The function f is strictly increasing on the half-plane \(\{x>1\}\), so it is foliated by the level curves of \({\widetilde{B}}\), which are graphs of \(x=f^{-1}(c/g(y))\), \(c>0\), converging to the level curve \(\{x=1\}\) when \(c\rightarrow 0^+.\) A similar analysis holds for the half-plane \(\{x<-\,2\}\) and the level curves \(x=f^{-1}(c/g(y))\), \(c<0.\) The vertical strip \(\{-\,2<x<1\}\) is foliated by closed curves around \((-\,1,0)\) and given by the equation \(f(x)=c/g(y)\), \(0<c<4g(0)/3={\widetilde{B}}(-\,1,0).\) When \(c\rightarrow 0^+\), such curves converge to the pair \(\{x=-\,2\}\cup \{x=1\}.\)

When \(r>{\widetilde{B}}(-\,1,0)\), the sets \(\Omega _r\) are of the type \(x<h(y)\) where \(x=h(y)\) is a level curve in the half-plane \(\{x>1\}\) (an analogous situation happens when \(r\leqslant 0\)). For the values of \(0<r\leqslant {\widetilde{B}}(-\,1,0)\), the sets \(\Omega _r\) are path-connected but not simply connected and to join a pair of points in \(\Omega _r\) one has to go around the hole.
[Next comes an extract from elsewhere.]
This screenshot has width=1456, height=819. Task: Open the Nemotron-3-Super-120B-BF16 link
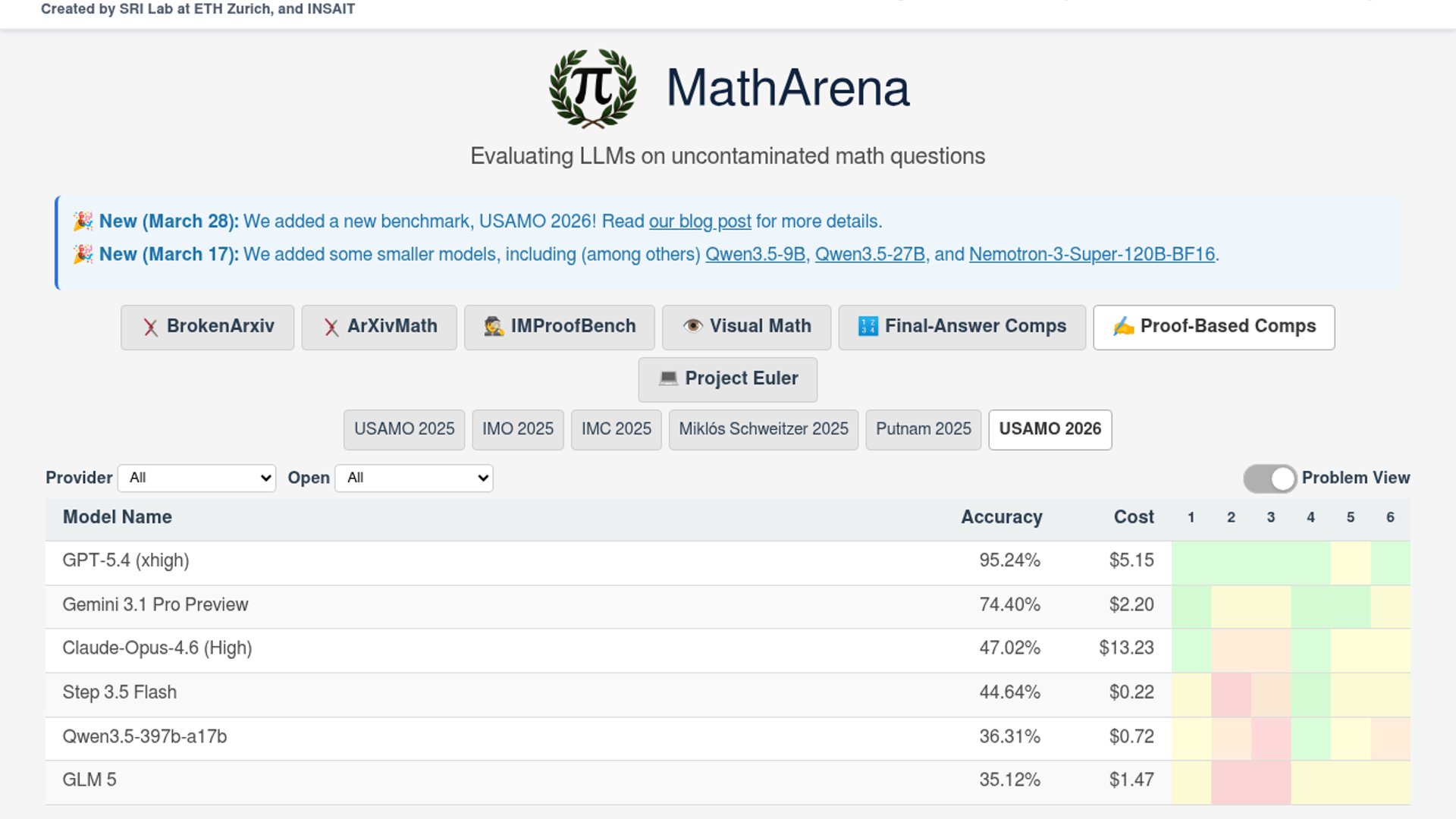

We turn now to the above question. Take \(p=(1,0)\) and \(q=(-\,2,0)\) (\({\widetilde{B}}(p)={\widetilde{B}}(q)=0\)), and given \(\varepsilon >0\), we have that \(p,q \in \Omega _\varepsilon .\) Nonetheless, a path \(\gamma \) joining \(p=\gamma (0)\) and \(q=\gamma (1)\) must circumvent the closed curve \({\widetilde{B}}(x,y)=\varepsilon \) in the strip \(\{-\,2<x<1\}.\) Therefore, for a parameter \(s=s_0\), we have \(\gamma (s_0)=(-\,1,y(s_0))\) with \({\widetilde{B}}(-\,1,y(s_0))=(4/3)g(\gamma (s_0))<\varepsilon \), which implies that

$$\begin{aligned} 2+y(s_0)^2\geqslant \exp [4/(3\varepsilon )]. \end{aligned}$$

As the length \(|\gamma |\) satisfies \(|\gamma |^2>y(s_0)^2+1\), its growth is not tempered when \(\varepsilon \rightarrow 0.\)

Remark A.3

The arguments in this paper show that the answer to the question is positive in the special case in which \({\widetilde{M}}\) is the minimal covering associated with a real closed form b, and \({\widetilde{B}}\) is a primitive of the pullback of b to \({\widetilde{M}}.\)

Remark A.4

Notice that in this example the sublevel sets of\({\widetilde{B}}\) are all connected but some of the superlevel sets are not. It is possible, however, to produce a \({\widetilde{B}}\) with connected semilevel sets by defining a more elaborated function g.